======== Excerpt provided

The set  $C_i$  and  $E_i$  are obtained from profiling. For this purpose, a slightly modified version of the MPSoC model presented in Section 3, called *profiler platform*, with monitors to capture for each task the consumed energy [20], the execution time, and the communication volume between tasks. A network packet monitor is used to capture data communication among tasks. For each transmitted packet, the monitors capture the source task identifier, the destination task identifier, and the packet size. With such information, it is possible to define the set  $C(t_i)$  of each task. Each application is executed in the *profiler platform*, without any disturbing traffic.

The mapping of the set  $T = \{t_I, t_2, ..., t_n\}$  of GApp onto the set  $SP = \{sp_I, sp_2, ..., sp_k\}$  of GMPSoC is defined by the mapping function:  $T \to SP$ , where  $\forall t_i \in T$ ,  $\exists sp_i \in SP$ .

================
======== Provided data

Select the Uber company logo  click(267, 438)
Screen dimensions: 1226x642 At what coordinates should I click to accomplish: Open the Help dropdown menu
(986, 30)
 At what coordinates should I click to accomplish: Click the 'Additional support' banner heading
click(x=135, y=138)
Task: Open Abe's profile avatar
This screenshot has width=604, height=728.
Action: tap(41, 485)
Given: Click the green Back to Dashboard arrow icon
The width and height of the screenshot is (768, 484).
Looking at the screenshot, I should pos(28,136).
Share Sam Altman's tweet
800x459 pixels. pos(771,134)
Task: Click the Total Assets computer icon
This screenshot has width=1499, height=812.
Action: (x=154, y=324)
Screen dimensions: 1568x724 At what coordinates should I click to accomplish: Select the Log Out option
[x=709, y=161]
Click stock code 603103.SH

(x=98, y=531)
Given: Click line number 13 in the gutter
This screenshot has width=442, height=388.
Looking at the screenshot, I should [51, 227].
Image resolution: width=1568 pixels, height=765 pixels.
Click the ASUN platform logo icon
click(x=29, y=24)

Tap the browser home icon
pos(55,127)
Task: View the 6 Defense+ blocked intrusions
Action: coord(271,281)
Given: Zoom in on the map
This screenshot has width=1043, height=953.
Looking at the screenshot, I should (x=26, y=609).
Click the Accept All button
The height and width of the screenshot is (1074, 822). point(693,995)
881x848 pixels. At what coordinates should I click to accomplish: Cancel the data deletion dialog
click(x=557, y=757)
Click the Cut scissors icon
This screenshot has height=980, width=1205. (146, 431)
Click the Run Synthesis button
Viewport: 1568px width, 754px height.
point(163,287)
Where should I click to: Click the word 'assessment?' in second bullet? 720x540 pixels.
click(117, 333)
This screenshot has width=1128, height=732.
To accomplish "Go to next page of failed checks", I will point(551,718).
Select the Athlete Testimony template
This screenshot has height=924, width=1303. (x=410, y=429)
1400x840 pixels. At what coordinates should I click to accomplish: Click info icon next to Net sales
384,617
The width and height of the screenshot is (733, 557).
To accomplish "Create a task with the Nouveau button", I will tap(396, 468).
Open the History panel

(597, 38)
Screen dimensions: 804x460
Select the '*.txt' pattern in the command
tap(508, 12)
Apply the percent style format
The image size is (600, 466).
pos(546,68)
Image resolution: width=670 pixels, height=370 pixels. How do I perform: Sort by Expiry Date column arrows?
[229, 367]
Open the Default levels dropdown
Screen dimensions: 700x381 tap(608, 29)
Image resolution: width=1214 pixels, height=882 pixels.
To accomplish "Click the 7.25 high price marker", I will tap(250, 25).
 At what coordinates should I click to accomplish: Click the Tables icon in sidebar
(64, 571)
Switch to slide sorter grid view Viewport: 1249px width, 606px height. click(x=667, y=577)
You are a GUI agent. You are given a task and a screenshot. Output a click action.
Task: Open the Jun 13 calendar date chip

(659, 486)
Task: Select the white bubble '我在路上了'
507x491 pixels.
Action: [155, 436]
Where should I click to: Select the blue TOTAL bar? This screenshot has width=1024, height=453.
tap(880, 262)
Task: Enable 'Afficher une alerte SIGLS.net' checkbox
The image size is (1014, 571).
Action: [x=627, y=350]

================

## Written exercise
Carry on the passage on MPSoC task profiling and mapping from the point where it stops. The listing has no connection to the passage on MPSoC task profiling and mapping.

## Response to this exercise
Each SP computes the total consumed energy (TE), corresponding to the energy consumed by all already executed tasks and the tasks that are currently being executed on this processor. Whenever a task is mapped onto a SP, the TE value is updated. The TE is the main parameter to guide the mapping function presented in the next subsections. Further, the proposed heuristics use the following definitions:

**Definition 1**: application size (APP.size) corresponds to the number of tasks of the application to be mapped.

Definition 2: available resources corresponds to the number of

resources that does not have a task mapped on it. This information may refers to the whole system,  $available\_resources(system)$ ; or to a given cluster  $c_i$ ,  $available\_resources(c_i)$ .

**Definition 3**: The function  $available(sp_i)$  returns true if  $sp_i$  is available to receive a new task, otherwise false. A SP is available when the number of tasks mapped onto it is smaller than MAX SP TASKS.

**Definition 4**: cluster energy, cl\_energy( $c_k$ ). Obtained from (5), where p corresponds to the SP addresses' in the cluster. Note that the accumulated energy in the cluster guides the cluster selection.

$$cl_{energy}(c_k) = \sum_{p=address(0)}^{address(n)} TE(p)$$
 (5)

**Definition 5**:  $region\_energy$  ( $sp_i$ ,  $n\_hops$ ), returns the average TE from the set with  $sp_i$  and all SPs up to  $n\_hops$  from  $sp_i$ . Figure 2 shows a hypothetical example, with the numbers inside each rectangle representing the TE of each SP.



The number of SPs inside the region is 25:  $region\_energy(sp_{3,3}, 3)=4100/25=164$ .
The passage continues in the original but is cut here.